(Collected data)
◇ ◇ ◇ ◇ ◇ ◇ ◇

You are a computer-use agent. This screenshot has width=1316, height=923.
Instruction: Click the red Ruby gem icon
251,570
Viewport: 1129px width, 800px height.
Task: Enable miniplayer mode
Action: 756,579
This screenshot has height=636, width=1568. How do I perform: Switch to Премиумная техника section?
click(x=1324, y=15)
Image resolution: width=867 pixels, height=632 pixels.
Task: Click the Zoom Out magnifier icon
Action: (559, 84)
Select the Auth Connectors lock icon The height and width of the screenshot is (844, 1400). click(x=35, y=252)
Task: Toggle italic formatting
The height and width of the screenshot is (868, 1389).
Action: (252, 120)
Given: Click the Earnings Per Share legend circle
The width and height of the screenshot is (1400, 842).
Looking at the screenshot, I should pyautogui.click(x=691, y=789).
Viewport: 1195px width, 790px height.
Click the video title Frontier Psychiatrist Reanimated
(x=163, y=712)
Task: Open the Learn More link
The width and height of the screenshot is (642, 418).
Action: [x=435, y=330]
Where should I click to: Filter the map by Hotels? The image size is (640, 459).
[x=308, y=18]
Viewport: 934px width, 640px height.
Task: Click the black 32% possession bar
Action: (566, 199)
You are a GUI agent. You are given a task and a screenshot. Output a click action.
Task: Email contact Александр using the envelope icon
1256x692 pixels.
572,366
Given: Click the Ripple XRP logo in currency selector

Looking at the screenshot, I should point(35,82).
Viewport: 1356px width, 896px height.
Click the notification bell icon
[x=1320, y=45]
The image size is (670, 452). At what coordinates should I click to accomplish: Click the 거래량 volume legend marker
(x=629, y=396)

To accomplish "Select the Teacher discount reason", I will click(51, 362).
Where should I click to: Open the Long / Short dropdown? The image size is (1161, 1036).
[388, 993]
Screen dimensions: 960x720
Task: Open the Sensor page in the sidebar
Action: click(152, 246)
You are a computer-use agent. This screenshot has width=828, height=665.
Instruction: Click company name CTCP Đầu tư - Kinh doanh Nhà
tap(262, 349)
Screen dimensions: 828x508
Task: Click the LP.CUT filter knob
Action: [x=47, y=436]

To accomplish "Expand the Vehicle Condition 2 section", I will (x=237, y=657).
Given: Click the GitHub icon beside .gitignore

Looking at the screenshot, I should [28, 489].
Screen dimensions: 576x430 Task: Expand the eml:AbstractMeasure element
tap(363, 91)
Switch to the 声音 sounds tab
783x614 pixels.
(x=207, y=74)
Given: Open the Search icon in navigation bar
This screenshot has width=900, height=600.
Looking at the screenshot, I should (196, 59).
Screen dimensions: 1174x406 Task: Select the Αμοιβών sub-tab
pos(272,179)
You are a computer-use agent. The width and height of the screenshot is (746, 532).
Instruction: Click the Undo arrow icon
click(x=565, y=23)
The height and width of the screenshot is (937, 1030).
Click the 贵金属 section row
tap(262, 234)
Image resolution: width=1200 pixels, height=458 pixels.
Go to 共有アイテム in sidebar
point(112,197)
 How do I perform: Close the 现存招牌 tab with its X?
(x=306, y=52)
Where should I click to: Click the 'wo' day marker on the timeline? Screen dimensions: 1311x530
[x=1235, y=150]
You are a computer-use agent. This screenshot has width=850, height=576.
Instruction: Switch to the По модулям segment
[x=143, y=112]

◇ ◇ ◇ ◇ ◇ ◇ ◇

--- Problem statement ---
Answer with a number alone. It should equal the count of lines in the entries that hold "agent".

--- Result of this exercise ---
5